Common Types of Fraud in Education Sector
One of the most common types of fraud in education is malware attacks, wherein an unwanted malicious application is installed on the user's device. Microsoft Security Intelligence states that out of the total cybercrimes in the education industry, 64% were malware attacks.
Such incidents have become more common because of the online learning model the students are following. Students often use personal devices and unsecured networks to log in to systems and end up being attacked by cybercriminals leading to synthetic ID fraud, child identity theft, etc.
Social Engineering Attacks
Social engineering attacks are another common type of fraud in education sector that involves psychological manipulation. It's usually a phishing email wherein the recipients are asked to share their sensitive information in exchange for help.
For instance, during the pandemic, several individuals were asked to share their personal information via emails stating COVID protocols as the reason.
Student Loan Fraud
In student loan fraud, students are the culprits. They falsely declare their income status and use someone else's ID to gain access to funds. Recently, Feds in California stated that 65,000 fake students had applied for financial aid at several community colleges.

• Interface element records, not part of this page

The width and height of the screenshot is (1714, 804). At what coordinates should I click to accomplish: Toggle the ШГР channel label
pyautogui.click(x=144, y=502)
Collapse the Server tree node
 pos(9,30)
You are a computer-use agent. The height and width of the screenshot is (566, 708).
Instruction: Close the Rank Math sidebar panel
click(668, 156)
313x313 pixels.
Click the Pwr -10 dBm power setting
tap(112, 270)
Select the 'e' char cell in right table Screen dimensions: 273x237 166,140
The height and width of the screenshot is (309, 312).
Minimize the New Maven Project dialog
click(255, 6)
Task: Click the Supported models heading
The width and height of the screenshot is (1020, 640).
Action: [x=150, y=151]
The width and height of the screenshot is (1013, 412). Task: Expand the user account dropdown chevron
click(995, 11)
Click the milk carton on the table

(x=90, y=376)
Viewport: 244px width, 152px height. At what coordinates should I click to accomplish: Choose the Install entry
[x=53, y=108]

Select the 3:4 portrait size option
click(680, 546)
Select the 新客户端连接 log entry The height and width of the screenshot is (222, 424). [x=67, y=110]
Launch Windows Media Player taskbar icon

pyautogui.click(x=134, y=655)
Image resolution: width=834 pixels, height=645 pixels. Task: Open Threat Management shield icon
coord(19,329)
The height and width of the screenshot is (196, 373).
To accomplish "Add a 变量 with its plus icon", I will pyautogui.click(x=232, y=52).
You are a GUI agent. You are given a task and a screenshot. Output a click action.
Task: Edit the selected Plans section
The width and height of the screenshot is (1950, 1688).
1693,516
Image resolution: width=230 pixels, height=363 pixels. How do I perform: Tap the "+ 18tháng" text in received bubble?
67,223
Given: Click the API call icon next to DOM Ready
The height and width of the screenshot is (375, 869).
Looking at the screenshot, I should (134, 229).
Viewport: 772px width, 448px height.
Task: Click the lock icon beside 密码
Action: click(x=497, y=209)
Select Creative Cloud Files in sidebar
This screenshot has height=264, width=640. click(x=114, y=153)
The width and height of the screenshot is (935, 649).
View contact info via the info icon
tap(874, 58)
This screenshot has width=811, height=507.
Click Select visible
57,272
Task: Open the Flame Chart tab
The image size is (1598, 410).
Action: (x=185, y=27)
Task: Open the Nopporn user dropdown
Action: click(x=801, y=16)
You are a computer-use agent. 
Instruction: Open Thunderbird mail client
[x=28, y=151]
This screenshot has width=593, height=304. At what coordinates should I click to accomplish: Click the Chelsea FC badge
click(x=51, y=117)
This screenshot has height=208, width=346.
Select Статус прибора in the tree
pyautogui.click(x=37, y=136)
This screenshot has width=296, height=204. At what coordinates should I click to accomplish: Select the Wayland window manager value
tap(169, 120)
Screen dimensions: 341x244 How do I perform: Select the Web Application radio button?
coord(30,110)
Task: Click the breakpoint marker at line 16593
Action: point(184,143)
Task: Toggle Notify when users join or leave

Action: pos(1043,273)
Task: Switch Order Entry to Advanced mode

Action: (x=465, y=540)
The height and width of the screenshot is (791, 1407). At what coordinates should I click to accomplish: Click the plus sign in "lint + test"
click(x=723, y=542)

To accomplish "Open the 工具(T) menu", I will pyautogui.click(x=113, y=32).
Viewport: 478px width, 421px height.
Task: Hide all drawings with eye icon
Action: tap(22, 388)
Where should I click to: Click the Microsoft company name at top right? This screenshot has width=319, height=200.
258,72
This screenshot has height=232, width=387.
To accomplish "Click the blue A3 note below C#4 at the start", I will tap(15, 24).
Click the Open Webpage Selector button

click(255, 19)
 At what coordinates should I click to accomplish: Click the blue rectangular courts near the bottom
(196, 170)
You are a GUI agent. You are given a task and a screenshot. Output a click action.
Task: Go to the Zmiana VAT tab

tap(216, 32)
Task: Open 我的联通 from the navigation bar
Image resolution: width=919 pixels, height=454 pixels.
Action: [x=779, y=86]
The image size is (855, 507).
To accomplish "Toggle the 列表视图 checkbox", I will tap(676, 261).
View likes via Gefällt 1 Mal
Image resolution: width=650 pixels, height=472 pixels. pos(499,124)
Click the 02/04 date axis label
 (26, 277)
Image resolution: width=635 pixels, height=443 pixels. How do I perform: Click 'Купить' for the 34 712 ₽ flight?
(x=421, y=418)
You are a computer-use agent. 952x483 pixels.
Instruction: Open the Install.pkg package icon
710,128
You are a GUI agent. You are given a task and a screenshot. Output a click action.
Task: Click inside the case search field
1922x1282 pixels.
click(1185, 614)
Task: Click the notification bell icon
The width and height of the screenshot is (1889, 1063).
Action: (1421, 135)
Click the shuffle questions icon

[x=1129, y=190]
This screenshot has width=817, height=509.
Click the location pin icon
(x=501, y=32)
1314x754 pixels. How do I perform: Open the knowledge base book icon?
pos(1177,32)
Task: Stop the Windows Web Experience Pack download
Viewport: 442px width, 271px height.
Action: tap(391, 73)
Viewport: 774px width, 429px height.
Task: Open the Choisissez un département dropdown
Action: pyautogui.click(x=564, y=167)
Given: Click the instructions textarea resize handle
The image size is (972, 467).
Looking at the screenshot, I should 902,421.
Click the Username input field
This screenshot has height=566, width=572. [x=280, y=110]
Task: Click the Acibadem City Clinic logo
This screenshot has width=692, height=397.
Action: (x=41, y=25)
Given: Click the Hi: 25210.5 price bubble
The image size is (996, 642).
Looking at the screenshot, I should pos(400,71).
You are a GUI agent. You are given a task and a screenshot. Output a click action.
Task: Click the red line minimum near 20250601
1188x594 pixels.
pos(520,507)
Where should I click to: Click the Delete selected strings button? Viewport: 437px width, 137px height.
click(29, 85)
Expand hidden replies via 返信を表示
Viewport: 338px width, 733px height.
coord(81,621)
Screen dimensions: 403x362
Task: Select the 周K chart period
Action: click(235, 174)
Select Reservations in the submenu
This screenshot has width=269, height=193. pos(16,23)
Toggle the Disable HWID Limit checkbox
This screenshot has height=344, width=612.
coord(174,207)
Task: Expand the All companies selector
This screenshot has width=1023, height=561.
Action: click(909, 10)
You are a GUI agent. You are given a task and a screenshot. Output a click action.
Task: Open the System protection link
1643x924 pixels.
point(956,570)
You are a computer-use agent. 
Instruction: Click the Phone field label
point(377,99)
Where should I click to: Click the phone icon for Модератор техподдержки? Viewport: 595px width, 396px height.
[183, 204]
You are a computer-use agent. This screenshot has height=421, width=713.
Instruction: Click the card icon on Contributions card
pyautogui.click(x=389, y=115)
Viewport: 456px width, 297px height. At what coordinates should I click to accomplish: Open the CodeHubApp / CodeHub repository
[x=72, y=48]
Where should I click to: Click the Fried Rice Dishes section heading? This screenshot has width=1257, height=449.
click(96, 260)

Like student loan frauds, students sometimes fake their identities to apply for scholarships to avail of a hefty discount on their academic fees. However, students also become a victim of this scam. For instance, scammers reach out to students via email, text message, etc. and make their scholarship offers, and redirect them to shady websites where they capture credit card information.
Fraudsters steal the students' personal information, combine it with fake data, and generate new IDs to avail of financial benefits. Also, students primarily use social security numbers (SSNs) as an ID at institutes, much sought-after information criminals use for committing crimes.
Examples of Fraud in Education Sector
Here are some common examples of fraud in education sector:
- A ransomware attack named Netwalker impacted Utah University, Michigan State University, and Columbia College in August 2020. Ransomware is a program installed into the user's computer that corrupts all the files by adding an extension to the file. The files can be opened with a key that the attacker shares only when they get the ransom, which was millions of dollars in this case.
- Another similar incident impacted the University of California by a criminal gang in March 2021; they stole students' personal information and even threatened to leak it across the internet.
How can Educational Institutes Prevent Such Fraud?
Here's what institutes can do to prevent fraud in education sector:
- Institutes must use automated security solutions to protect academic records, student portals, and online databases.
- They should also invest in AI-Powered ID verification solutions such as HyperVerge to detect fraudulent enrollments and ensure only genuine students get access to the system.
- Institutes must educate the faculty about basic practices, such as not opening any suspicious links that might be phishing.
- Document authentication solutions must be used by authorities to verify the ID of students before issuing loans to students.
- Biometric verification solutions such as Facial verification should replace regular passwords to maximise security.